MORTE DEL PICCOLO SAMUELE GARGIUGLO, CANNIO SI DIFENDE DALLE ACCUSE

Mariano Cannio ha ammesso di essere sul quel balcone e di aver preso in braccio il piccolo Samuele Gargiulo. Però ha negato di averlo volutamente scaraventato di sotto. E’ il 38enne l’uomo fermato oggi con l’accusa di essere responsabile della morte del bambino precipitato dal terzo piano di uno stabile di via Foria a Napoli. E’ quanto apprende l’ANSA da fonti qualificate.

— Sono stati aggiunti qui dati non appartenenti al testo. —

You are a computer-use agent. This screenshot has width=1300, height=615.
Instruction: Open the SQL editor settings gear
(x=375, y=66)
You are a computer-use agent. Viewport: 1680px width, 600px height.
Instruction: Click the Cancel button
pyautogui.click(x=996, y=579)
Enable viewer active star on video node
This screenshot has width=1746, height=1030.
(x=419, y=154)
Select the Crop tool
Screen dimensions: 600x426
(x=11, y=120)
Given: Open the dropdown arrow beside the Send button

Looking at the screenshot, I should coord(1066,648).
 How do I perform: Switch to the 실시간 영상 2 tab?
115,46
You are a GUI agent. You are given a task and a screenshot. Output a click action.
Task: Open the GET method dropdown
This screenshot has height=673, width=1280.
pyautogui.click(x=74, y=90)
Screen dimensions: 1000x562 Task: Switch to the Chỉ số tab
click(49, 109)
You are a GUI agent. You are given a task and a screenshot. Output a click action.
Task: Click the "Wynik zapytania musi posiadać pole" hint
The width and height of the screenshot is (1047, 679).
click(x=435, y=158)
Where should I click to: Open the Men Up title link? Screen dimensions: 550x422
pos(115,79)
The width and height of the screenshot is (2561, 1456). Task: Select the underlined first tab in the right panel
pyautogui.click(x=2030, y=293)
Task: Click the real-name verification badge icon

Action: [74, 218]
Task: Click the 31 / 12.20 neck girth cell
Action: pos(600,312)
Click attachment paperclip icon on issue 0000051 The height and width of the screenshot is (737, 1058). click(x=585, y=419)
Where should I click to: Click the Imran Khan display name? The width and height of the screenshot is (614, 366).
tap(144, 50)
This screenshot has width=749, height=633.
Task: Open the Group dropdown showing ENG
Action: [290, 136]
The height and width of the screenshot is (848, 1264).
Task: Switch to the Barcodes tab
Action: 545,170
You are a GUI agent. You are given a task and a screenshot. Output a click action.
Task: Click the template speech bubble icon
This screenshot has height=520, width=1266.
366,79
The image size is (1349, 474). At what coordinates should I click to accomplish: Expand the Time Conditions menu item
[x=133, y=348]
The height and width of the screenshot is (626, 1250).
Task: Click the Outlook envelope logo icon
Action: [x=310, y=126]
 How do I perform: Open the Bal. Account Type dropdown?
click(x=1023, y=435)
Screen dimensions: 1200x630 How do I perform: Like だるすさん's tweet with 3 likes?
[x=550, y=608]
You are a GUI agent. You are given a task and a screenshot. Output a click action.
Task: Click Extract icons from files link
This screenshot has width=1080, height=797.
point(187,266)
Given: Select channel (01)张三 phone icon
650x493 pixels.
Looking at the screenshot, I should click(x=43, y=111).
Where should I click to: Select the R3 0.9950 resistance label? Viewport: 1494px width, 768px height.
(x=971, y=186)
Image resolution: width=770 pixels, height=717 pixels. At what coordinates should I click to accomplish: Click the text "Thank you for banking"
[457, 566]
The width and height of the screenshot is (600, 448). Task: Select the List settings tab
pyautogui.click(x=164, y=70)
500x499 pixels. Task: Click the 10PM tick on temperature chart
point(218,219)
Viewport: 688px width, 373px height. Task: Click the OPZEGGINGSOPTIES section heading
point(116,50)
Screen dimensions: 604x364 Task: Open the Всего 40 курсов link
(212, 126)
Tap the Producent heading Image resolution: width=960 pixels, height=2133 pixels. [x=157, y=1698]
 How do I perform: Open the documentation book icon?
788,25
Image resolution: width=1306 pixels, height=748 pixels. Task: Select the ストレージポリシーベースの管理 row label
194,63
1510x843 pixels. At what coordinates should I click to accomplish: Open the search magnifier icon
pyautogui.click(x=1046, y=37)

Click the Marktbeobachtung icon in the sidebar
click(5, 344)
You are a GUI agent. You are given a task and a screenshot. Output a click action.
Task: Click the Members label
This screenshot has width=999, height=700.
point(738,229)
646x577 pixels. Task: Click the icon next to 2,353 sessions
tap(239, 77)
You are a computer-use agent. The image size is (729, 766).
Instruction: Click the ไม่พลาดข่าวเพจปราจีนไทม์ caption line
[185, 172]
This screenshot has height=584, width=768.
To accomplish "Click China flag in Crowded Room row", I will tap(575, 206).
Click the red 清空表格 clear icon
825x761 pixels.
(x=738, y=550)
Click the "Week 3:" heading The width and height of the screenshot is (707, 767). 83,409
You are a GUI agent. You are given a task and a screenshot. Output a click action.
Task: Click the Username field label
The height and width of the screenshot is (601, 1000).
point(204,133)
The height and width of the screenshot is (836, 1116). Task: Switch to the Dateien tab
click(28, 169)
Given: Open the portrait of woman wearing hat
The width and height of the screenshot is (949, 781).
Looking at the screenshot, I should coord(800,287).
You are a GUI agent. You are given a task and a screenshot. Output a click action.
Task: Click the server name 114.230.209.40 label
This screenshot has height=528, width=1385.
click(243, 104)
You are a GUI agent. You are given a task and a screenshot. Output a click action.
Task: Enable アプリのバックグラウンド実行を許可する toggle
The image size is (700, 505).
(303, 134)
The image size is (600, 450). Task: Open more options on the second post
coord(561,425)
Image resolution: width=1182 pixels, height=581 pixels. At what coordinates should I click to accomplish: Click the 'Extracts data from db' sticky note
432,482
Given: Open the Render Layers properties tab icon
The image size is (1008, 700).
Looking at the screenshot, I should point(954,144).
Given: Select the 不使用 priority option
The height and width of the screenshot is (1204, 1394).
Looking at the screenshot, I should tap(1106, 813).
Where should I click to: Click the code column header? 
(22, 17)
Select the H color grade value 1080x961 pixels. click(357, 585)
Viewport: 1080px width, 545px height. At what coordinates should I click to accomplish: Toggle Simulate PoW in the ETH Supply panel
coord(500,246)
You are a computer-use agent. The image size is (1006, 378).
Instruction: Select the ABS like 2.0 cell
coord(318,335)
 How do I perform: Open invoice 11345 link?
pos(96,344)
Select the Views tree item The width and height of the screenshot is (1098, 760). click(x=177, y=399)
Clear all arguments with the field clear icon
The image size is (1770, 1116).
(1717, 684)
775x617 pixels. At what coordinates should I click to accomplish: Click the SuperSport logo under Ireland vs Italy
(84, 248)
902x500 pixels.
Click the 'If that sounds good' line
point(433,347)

LA MORTE DI SAMUELE GARGIULO, PARLA CANNIO

Mariano era noto nel quartiere come collaboratore domestico di diverse famiglie del posto.  Agli inquirenti ha detto di soffrire di disturbi psichici e ha fornito una sua versione dei fatti che escluderebbe il motivo doloso puntando invece sull’incidente. Però non ha saputo spiegare con esattezza come il bambino sia caduto dal balcone. Sulla sottile linea che separa l’ipotesi colposa da quella dolosa si giocherà l’udienza per la convalida del fermo in programma lunedì mattina alle 9,30. Cannio al momento è difeso da un avvocato d’ufficio, la cassazionista Carmen Moscarella.